WORK REQUEST. From the line containing "Click the Index icon in the selection bar" through the last line of the records below, output every line exactly, both ends included, except the pictures.

RECORDS TO USE.
★ ★ ★
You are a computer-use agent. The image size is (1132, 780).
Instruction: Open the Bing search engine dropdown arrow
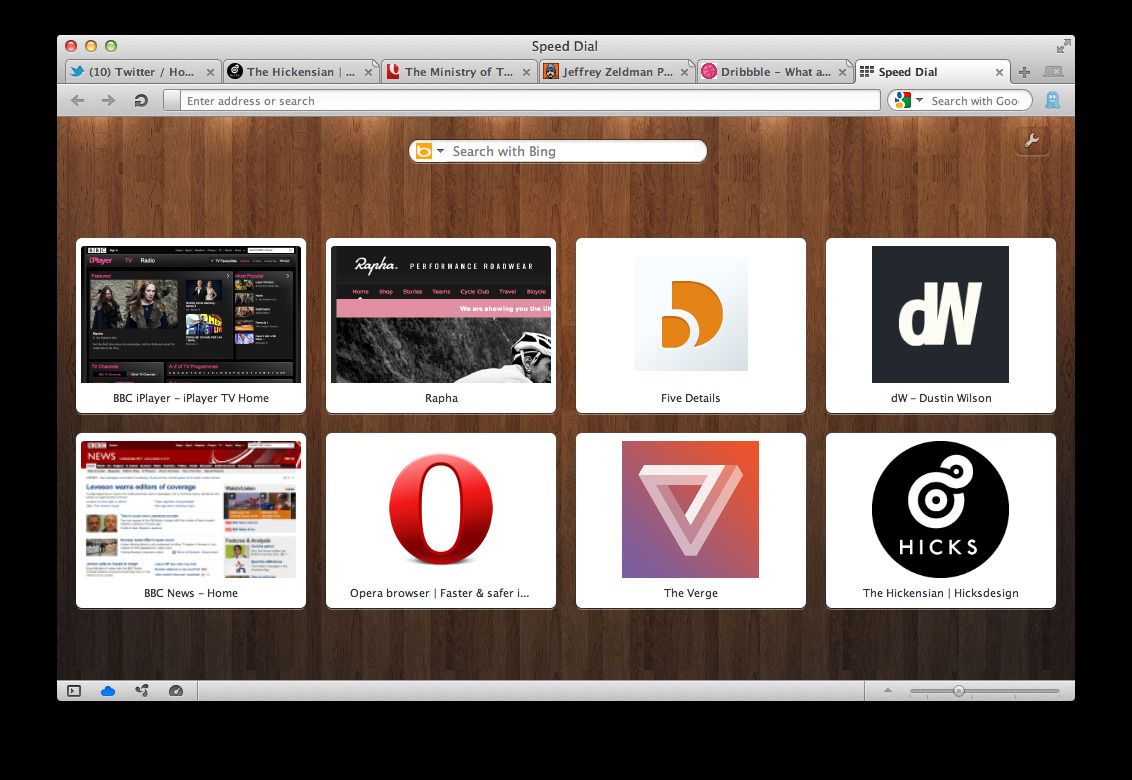[440, 151]
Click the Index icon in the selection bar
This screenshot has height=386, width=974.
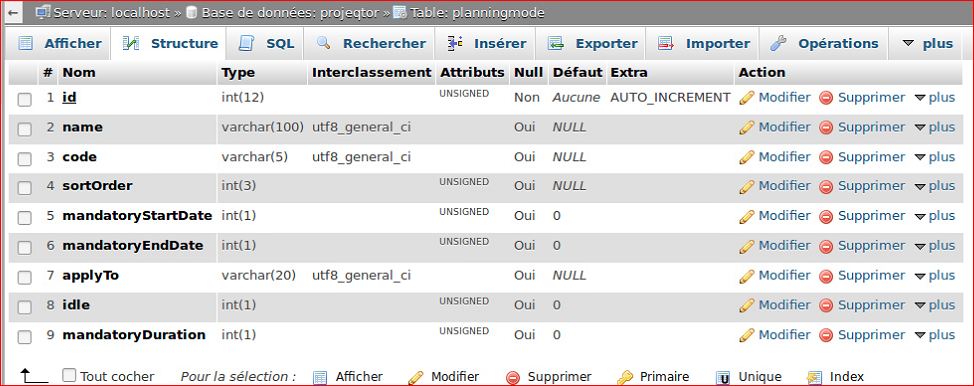coord(814,377)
★ ★ ★
RESULT.
Click the Index icon in the selection bar
This screenshot has height=386, width=974.
coord(814,377)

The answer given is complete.